Character Analysis in Coverage
Quick answer
Character analysis in script coverage evaluates four dimensions: whether the protagonist has a clearly defined want and need, whether they demonstrate agency by driving the story rather than reacting to it, whether each character speaks with a differentiated voice, and whether the character arc progresses through recognizable stages of transformation tied to the thematic argument.
Want vs Need — The Core Character Diagnostic
The first thing a reader assesses is whether the protagonist has a clearly articulated conscious want and an unconscious need. The want is what the character pursues actively throughout the story. The need is the internal transformation they must undergo to resolve the dramatic question. In The Social Network, Mark wants to build the biggest social network in the world. He needs to understand that connection cannot be coded. In Chinatown, Jake Gittes wants to solve the case. He needs to accept that some corruption is too systemic to expose. A protagonist without a clear want produces a passive story. A protagonist without a discernible need produces a story without thematic resonance. Readers check both within the first twenty pages of a screenplay.
Character Agency and the Passivity Problem
The most common character note in coverage is passivity. A passive protagonist reacts to events rather than driving them. They are pushed through the story by external forces rather than pulling the narrative forward through their choices. Readers test for agency by asking a simple question: if you removed this protagonist from the story, would the plot continue essentially unchanged? If the answer is yes, the character lacks agency. This does not mean the protagonist must be a hyper-competent action hero. A character can be uncertain, afraid, or making terrible decisions and still have agency. Agency means the character's choices, good or bad, are what generate the story's complications and momentum.
Voice Differentiation
A coverage reader can identify dialogue problems within the first fifteen pages by testing voice differentiation. The test is straightforward: cover the character names and read the dialogue. Can you tell which character is speaking based on word choice, sentence structure, rhythm, and content alone? If not, the characters share a single voice, which is usually the writer's voice. Strong voice differentiation comes from understanding each character's education level, regional background, emotional disposition, and verbal strategy. A corporate lawyer does not argue the same way as a street hustler even when they are making the same point. Characters reveal themselves through how they speak, not just what they say.
Arc Progression — The Transformation Map
Readers evaluate character arcs as a four-stage progression. The established state shows the character in their ordinary world with their flaw or limitation visible but unchallenged. The disruption forces the character to confront situations that test their existing worldview. The crisis pushes the character to a breaking point where their old approach definitively fails. The transformation shows the character either changing (positive arc), doubling down and falling (negative arc), or remaining unchanged while the world shifts around them (flat arc). Coverage analyzes whether each stage is present, whether the transitions between stages feel earned, and whether the final transformation (or refusal to transform) connects to the script's thematic argument. A character who changes without cause is as problematic as one who never changes at all.

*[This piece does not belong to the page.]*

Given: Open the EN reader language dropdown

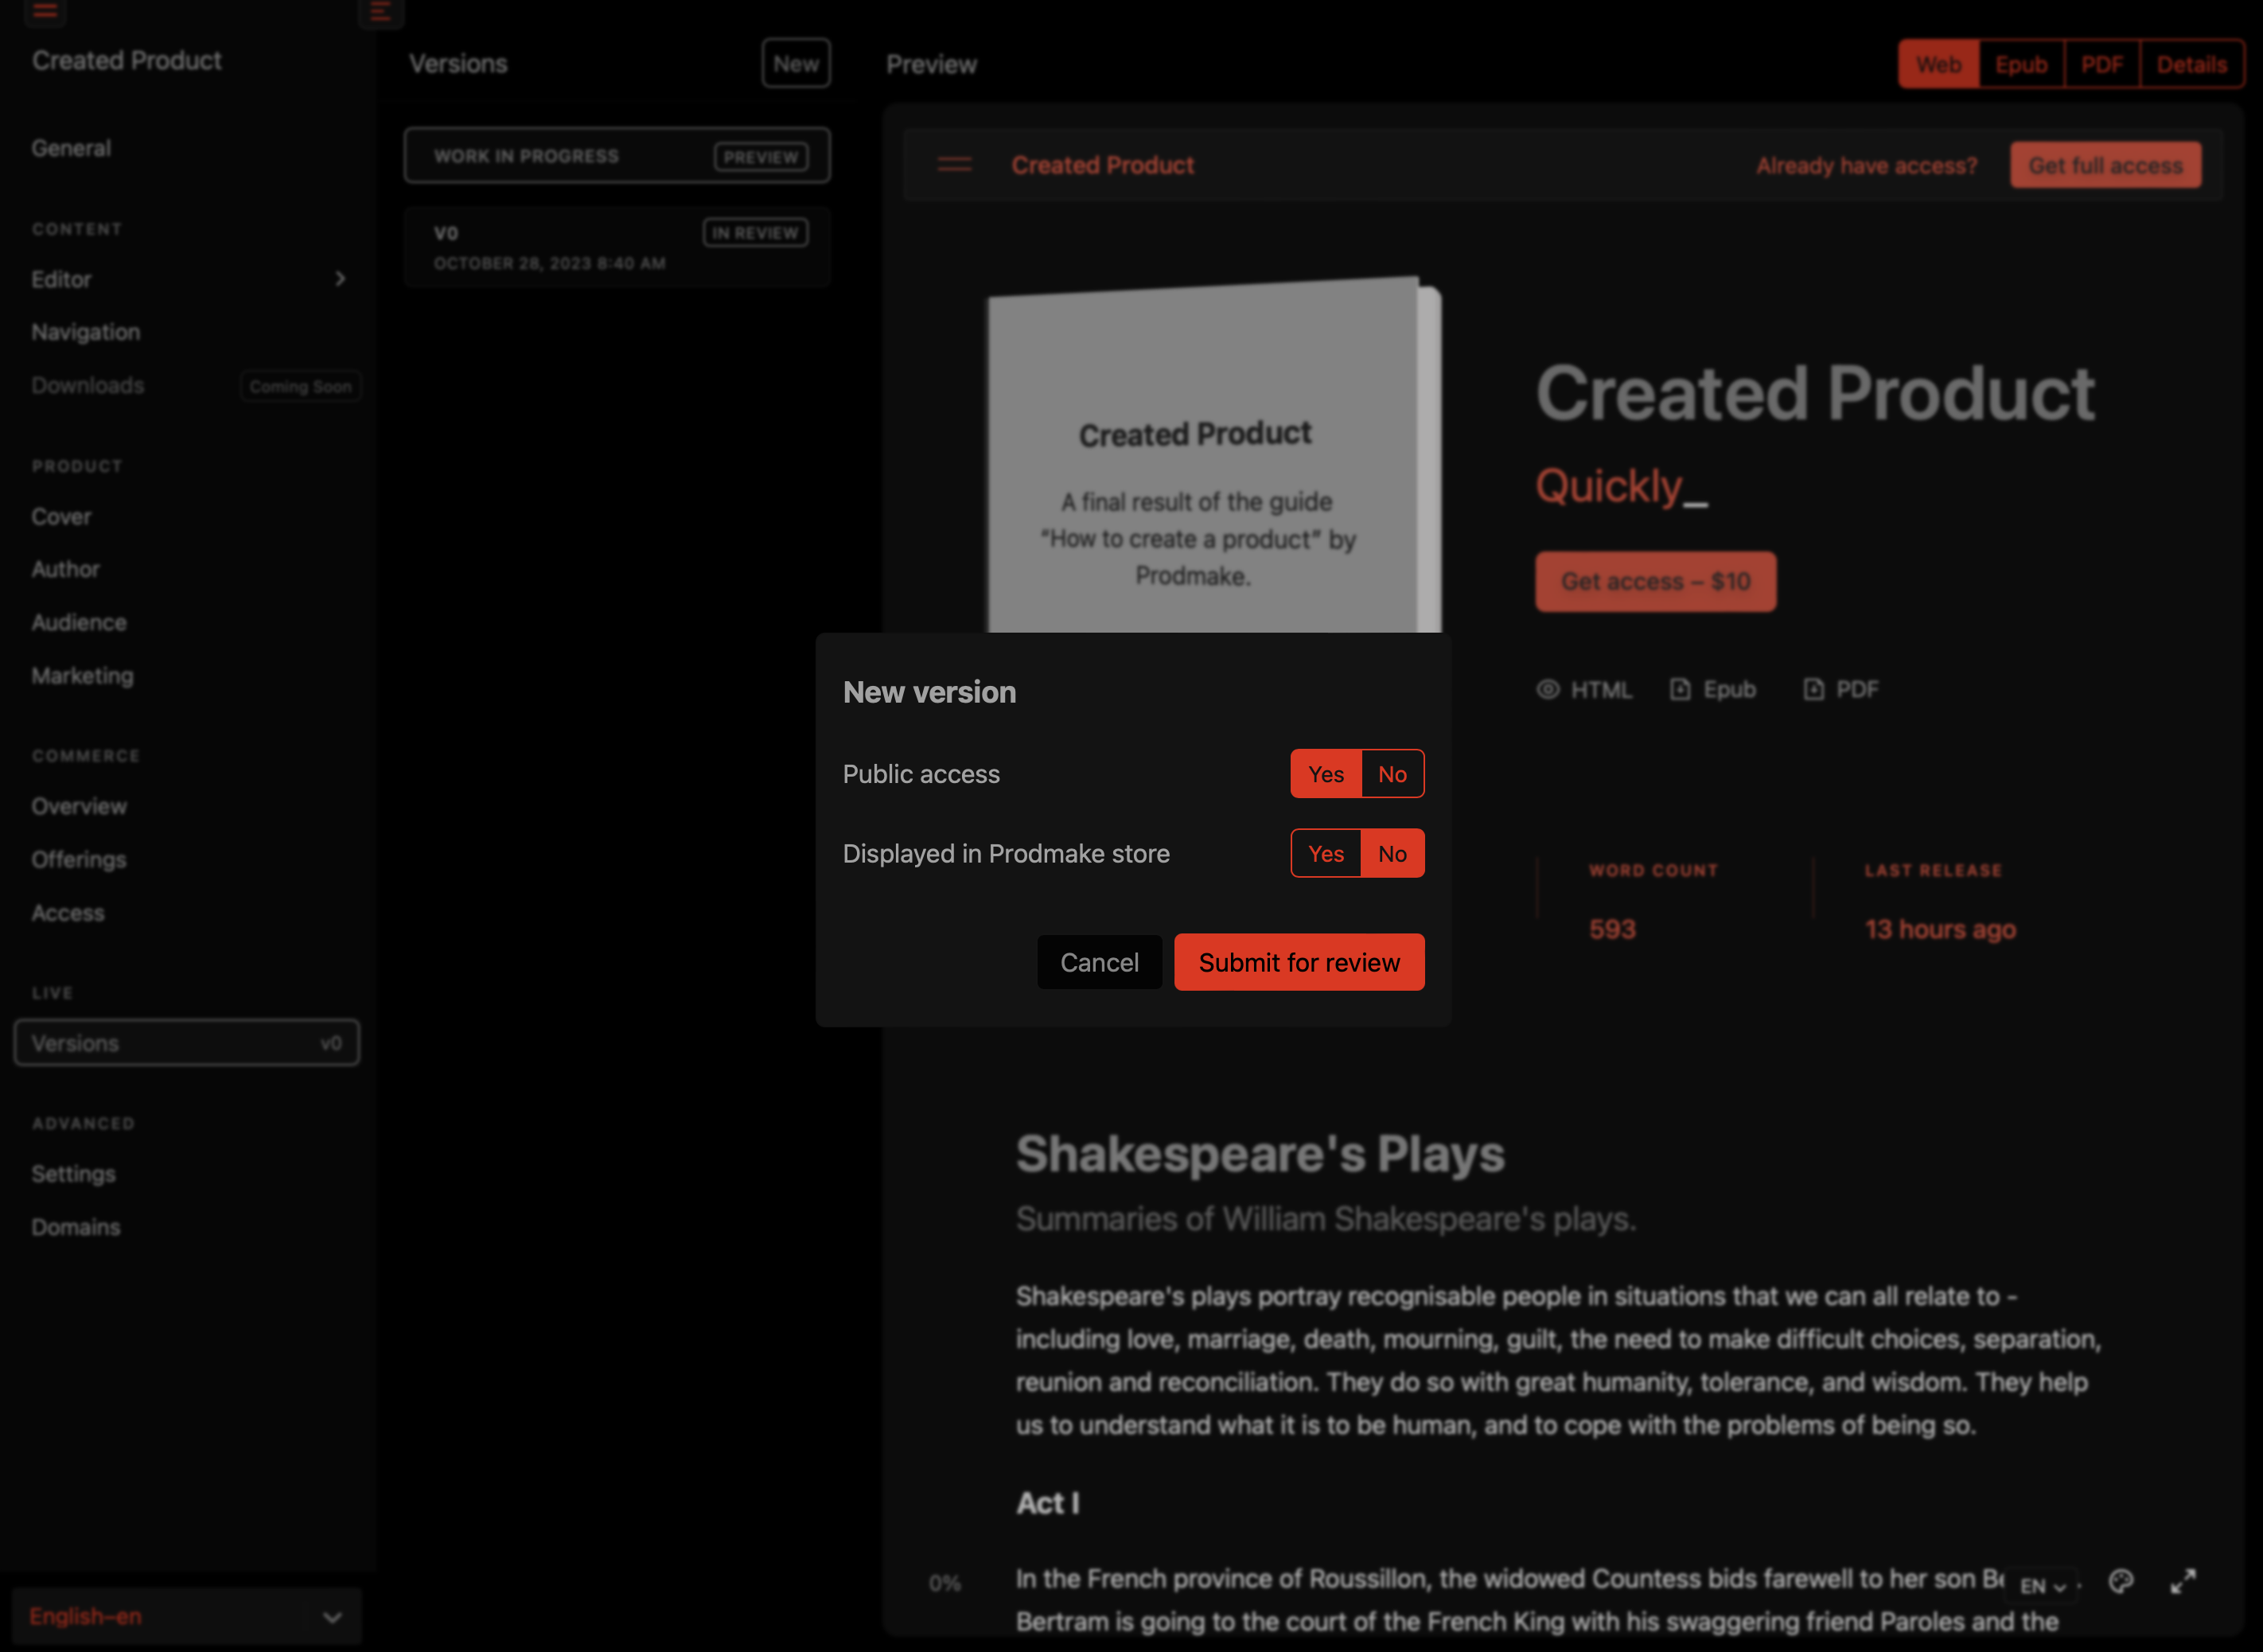Looking at the screenshot, I should pyautogui.click(x=2042, y=1586).
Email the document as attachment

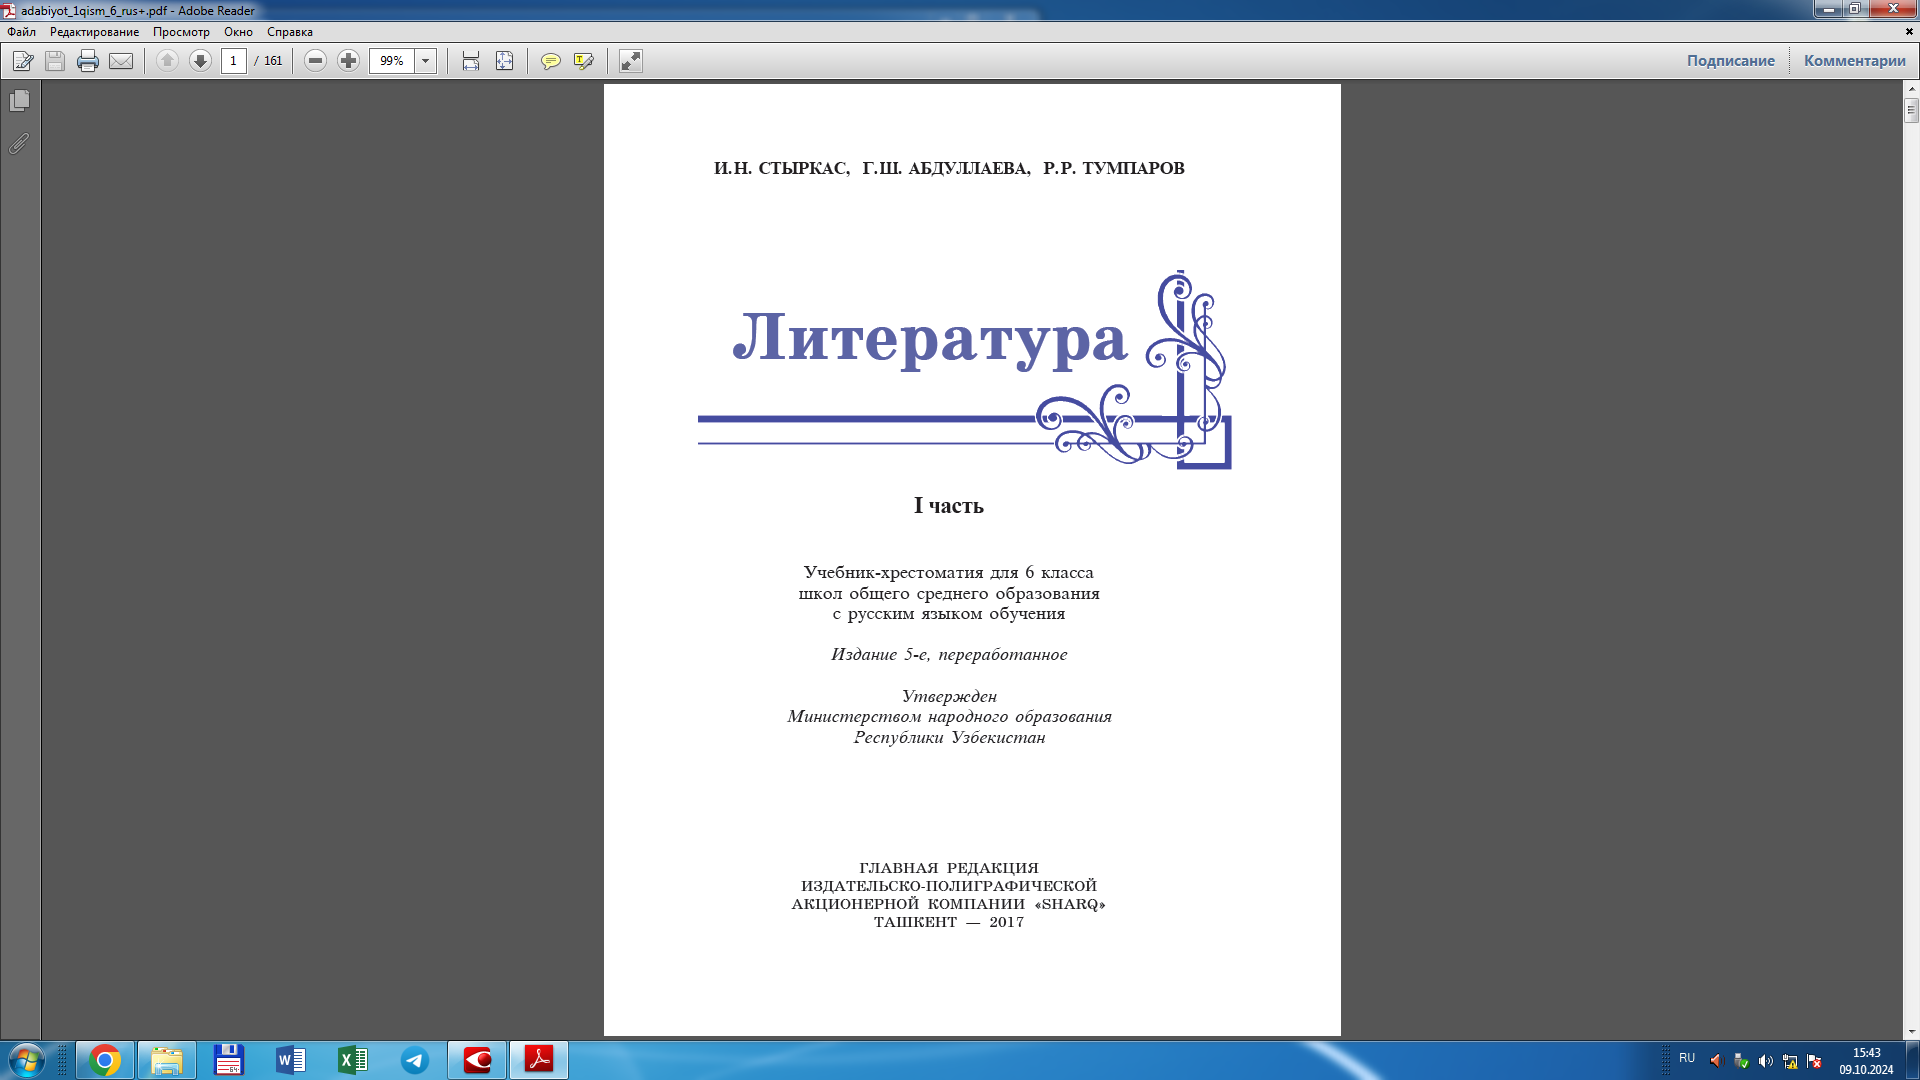click(121, 61)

Supporting Character Economy
Coverage evaluates the supporting cast for two qualities: function and efficiency. Every named character should serve a clear story function. They can mirror the protagonist, oppose the protagonist, represent a thematic position, provide essential information, or raise the stakes. Characters who exist solely to receive exposition or provide comic relief without connecting to the story's dramatic engine are flagged as expendable. Character economy means accomplishing maximum story impact with minimum cast size. If two characters serve the same function, a reader will note that they should be combined. If a character appears in one scene to deliver information and is never seen again, a reader will note that the information should come from an existing character instead.
Frequently Asked Questions
What is the most common character problem in coverage?
Protagonist passivity. The main character reacts to events instead of driving them. The fix is ensuring your protagonist makes consequential choices at every major turning point, even if those choices are wrong.
How many characters should a feature screenplay have?
There is no fixed number, but most successful features have 5-8 significant characters. The test is not quantity but function. If every character serves a distinct story purpose, the number is correct. If characters can be combined without losing story function, you have too many.
Does a character need to change to get a good coverage score?
Not necessarily. Flat arcs where the character maintains their values while the world changes around them can be highly effective (Indiana Jones, James Bond). What matters is that the character's consistency is tested and that the outcome of that test connects to the theme.